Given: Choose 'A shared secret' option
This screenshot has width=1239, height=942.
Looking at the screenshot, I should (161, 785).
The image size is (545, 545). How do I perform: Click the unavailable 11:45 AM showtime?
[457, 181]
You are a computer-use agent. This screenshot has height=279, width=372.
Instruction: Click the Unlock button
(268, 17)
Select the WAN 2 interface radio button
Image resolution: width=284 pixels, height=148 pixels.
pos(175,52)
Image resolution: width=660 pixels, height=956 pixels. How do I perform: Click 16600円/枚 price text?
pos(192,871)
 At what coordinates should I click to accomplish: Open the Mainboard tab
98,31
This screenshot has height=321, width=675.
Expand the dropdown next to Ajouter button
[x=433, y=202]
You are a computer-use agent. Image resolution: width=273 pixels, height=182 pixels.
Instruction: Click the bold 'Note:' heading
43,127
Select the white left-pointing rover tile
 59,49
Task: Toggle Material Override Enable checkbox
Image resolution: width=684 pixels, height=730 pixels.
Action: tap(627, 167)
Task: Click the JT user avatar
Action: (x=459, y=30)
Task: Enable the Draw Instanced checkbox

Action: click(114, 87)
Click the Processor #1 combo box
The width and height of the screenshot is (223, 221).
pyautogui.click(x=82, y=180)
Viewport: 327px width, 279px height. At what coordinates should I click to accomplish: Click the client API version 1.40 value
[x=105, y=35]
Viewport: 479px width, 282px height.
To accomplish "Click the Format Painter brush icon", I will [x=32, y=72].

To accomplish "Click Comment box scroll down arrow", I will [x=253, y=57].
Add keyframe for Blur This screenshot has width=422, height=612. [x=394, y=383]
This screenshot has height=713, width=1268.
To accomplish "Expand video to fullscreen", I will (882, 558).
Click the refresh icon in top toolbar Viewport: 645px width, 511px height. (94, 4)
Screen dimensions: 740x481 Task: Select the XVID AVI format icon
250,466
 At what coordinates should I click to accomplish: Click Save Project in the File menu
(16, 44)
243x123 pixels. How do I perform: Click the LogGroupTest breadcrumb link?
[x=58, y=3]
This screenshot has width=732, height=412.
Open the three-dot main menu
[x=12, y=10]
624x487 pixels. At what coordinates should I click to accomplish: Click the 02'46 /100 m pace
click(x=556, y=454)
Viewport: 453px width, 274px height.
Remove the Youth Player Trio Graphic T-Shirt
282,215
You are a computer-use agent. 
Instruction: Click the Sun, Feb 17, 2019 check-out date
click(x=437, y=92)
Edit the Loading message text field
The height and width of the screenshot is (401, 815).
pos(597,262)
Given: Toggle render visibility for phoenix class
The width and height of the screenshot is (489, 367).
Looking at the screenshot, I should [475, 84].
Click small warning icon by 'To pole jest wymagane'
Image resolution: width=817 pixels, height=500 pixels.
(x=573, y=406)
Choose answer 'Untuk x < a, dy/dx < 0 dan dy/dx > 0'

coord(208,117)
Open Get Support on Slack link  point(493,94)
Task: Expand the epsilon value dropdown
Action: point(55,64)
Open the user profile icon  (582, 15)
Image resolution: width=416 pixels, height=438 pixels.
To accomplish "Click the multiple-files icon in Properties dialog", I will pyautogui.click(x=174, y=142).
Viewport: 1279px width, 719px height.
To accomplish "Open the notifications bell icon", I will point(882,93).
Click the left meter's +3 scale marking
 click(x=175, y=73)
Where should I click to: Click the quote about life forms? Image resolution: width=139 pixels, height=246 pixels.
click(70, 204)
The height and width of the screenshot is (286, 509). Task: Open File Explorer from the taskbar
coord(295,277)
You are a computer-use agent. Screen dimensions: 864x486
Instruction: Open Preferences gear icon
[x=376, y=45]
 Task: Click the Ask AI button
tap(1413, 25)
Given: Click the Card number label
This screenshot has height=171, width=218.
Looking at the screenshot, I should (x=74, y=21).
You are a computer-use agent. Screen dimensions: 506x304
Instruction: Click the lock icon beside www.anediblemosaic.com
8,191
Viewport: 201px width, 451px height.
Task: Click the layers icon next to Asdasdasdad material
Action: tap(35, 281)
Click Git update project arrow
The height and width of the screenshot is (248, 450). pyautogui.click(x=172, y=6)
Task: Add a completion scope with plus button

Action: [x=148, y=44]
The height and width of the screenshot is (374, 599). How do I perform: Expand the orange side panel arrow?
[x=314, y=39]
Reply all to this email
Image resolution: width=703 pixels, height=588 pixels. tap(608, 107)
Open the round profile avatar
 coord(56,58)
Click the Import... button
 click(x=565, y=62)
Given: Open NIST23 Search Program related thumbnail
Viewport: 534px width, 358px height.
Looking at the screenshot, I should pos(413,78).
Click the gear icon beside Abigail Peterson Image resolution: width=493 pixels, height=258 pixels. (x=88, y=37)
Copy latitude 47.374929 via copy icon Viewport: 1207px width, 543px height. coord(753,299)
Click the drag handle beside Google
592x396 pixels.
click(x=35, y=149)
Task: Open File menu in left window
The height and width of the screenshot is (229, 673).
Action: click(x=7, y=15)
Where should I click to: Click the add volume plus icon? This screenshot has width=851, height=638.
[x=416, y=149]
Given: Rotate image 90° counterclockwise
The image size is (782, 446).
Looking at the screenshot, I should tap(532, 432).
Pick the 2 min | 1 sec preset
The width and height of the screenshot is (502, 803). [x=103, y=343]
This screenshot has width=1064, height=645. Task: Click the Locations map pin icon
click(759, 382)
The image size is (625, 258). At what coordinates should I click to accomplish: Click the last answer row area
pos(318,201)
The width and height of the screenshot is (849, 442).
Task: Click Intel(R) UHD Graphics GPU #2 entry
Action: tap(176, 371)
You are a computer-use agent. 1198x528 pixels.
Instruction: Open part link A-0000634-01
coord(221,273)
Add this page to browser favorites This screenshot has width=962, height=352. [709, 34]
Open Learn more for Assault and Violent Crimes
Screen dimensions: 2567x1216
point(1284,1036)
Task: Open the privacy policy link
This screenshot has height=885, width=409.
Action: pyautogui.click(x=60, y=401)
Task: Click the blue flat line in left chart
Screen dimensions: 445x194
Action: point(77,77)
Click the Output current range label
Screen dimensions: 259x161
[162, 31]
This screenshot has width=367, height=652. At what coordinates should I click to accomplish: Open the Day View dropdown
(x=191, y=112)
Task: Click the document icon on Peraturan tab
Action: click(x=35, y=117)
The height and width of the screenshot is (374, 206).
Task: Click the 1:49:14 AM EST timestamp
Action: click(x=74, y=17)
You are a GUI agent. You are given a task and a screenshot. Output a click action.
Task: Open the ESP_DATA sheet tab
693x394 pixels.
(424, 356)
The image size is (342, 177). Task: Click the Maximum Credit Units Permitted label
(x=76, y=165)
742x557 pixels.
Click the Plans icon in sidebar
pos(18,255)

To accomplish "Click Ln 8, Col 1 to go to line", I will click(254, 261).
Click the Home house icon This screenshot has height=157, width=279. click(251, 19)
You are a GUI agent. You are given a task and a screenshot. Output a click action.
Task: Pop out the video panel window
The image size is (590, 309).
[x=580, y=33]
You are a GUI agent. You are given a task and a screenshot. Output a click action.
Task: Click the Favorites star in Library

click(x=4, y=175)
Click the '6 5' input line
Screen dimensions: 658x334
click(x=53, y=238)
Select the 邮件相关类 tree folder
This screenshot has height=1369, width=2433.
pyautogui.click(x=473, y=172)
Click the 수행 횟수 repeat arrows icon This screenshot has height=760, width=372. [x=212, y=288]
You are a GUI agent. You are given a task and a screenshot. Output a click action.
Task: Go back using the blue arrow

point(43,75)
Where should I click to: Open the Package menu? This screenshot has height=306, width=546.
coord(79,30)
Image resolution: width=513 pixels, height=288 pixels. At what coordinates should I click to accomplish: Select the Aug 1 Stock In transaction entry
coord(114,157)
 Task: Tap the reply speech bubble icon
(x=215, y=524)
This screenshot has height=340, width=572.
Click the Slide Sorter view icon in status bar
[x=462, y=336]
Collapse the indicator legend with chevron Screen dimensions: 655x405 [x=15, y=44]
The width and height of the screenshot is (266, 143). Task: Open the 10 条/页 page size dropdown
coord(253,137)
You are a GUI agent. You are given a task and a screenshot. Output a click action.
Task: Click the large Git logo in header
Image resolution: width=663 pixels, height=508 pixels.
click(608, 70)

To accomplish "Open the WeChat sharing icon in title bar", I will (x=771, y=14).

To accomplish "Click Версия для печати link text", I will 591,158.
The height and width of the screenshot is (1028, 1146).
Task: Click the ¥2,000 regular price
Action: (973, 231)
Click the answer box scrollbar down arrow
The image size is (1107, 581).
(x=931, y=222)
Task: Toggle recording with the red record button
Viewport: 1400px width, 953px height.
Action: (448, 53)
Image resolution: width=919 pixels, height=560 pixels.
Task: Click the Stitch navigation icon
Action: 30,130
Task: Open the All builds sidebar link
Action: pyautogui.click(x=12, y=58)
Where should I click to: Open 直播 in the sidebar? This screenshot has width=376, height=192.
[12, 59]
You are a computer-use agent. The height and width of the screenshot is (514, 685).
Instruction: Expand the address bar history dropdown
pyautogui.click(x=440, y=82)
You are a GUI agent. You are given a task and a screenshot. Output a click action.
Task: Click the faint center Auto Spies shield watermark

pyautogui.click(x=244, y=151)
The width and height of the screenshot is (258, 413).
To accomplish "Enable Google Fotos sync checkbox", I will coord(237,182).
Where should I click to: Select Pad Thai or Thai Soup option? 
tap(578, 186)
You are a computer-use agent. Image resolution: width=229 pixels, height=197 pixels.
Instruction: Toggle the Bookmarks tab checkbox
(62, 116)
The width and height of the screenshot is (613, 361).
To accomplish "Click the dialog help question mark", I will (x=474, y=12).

○ ○ ○

PROBLEM STATEMENT ::
Print exactly the lines of the listing above starting at the line containing "Task: Go back using the blue arrow" and ending at the line containing "Task: Toggle recording", both included.

EXERCISE RESPONSE ::
Task: Go back using the blue arrow

point(43,75)
Where should I click to: Open the Package menu? This screenshot has height=306, width=546.
coord(79,30)
Image resolution: width=513 pixels, height=288 pixels. At what coordinates should I click to accomplish: Select the Aug 1 Stock In transaction entry
coord(114,157)
 Task: Tap the reply speech bubble icon
(x=215, y=524)
This screenshot has height=340, width=572.
Click the Slide Sorter view icon in status bar
[x=462, y=336]
Collapse the indicator legend with chevron Screen dimensions: 655x405 [x=15, y=44]
The width and height of the screenshot is (266, 143). Task: Open the 10 条/页 page size dropdown
coord(253,137)
You are a GUI agent. You are given a task and a screenshot. Output a click action.
Task: Click the large Git logo in header
Image resolution: width=663 pixels, height=508 pixels.
click(608, 70)

To accomplish "Open the WeChat sharing icon in title bar", I will (x=771, y=14).

To accomplish "Click Версия для печати link text", I will 591,158.
The height and width of the screenshot is (1028, 1146).
Task: Click the ¥2,000 regular price
Action: (973, 231)
Click the answer box scrollbar down arrow
The image size is (1107, 581).
(x=931, y=222)
Task: Toggle recording with the red record button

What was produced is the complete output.